■ **DESCRIPTION OF THE TASK**
Locate every line in the records below that contains the word "arrow" and copy each such line. Case counts.

■ **Extracted records**
'''
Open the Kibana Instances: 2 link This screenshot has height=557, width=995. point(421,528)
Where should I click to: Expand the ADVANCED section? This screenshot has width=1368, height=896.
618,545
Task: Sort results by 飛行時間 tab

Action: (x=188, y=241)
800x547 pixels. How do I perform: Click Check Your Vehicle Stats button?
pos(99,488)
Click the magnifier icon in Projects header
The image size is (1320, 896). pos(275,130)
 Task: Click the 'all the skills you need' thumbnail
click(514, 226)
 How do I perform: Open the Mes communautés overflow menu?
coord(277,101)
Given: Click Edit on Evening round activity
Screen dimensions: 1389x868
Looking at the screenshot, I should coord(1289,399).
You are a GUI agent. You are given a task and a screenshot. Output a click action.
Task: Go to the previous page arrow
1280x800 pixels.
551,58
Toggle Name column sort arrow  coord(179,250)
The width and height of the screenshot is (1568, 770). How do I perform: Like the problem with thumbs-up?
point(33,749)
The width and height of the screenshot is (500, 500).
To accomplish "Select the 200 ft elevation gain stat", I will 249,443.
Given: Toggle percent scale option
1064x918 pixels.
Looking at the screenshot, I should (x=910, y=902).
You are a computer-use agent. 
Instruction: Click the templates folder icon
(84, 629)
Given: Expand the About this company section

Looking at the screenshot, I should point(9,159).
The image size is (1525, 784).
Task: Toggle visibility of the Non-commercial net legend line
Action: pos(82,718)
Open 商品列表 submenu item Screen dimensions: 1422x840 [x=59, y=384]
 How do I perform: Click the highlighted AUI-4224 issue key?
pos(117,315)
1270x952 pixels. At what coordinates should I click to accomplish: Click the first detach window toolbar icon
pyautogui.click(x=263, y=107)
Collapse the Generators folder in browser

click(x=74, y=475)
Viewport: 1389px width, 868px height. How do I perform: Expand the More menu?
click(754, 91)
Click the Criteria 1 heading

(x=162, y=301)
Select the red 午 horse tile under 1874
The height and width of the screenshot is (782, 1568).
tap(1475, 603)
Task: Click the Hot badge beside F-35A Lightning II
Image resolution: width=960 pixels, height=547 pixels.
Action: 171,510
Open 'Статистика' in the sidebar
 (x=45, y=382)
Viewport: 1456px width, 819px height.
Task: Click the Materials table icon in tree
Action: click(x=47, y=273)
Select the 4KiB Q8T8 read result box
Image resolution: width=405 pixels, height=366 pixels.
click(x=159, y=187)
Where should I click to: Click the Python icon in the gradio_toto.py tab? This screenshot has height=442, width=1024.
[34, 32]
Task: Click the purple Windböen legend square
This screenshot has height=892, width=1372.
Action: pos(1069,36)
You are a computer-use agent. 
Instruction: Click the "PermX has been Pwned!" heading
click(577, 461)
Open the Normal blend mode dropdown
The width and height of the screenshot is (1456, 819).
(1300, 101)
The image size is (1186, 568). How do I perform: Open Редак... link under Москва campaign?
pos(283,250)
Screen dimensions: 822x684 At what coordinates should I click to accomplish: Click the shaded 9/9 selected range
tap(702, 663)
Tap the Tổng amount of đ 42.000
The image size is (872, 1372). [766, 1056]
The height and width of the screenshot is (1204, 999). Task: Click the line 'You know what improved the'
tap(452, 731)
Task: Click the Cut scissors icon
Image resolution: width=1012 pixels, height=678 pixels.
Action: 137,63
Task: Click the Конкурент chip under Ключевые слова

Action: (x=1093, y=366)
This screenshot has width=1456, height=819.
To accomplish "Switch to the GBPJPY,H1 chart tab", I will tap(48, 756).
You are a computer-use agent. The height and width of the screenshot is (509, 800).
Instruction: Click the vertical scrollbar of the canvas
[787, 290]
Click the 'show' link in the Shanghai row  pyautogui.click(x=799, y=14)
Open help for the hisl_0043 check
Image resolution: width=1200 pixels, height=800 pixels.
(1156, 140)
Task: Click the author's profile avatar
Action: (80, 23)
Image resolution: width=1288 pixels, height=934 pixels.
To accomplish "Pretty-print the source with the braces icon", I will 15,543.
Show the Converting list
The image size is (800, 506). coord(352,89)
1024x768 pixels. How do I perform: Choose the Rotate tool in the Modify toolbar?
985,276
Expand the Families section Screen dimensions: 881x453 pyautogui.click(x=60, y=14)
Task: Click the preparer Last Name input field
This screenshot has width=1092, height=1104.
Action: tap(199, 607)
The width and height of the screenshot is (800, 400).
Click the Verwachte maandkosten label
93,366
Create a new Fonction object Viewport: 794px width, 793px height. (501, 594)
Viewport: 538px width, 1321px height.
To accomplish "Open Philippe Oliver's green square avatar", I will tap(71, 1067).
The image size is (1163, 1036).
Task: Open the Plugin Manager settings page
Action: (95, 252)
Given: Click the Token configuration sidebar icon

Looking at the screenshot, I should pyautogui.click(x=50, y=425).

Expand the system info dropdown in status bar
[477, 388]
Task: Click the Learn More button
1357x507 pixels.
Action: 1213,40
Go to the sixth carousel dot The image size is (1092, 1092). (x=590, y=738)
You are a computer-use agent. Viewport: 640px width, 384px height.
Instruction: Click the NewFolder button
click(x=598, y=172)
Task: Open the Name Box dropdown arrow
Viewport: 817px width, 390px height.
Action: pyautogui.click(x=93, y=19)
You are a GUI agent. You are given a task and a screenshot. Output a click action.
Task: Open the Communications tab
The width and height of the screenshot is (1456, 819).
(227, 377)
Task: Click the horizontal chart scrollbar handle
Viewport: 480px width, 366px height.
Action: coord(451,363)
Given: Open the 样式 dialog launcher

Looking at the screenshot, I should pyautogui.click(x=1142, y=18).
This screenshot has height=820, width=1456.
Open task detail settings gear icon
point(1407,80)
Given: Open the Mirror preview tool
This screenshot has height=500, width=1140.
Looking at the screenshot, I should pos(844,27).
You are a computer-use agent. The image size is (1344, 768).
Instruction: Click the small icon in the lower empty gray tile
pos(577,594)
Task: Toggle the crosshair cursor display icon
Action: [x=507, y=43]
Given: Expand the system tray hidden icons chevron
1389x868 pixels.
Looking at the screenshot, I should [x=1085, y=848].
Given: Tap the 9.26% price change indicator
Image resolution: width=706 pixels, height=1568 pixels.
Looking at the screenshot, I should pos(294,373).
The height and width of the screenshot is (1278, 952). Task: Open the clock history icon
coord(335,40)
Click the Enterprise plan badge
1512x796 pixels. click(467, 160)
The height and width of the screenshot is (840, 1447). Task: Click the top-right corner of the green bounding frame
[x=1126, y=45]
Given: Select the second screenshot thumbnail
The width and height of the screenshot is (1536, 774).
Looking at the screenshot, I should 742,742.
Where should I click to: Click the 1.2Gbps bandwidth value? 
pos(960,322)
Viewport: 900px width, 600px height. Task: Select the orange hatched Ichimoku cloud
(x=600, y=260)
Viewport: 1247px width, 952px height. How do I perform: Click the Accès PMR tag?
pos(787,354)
'''
■ **RESULT FOR THIS TASK**
Task: Go to the previous page arrow
Toggle Name column sort arrow  coord(179,250)
Task: Open the Name Box dropdown arrow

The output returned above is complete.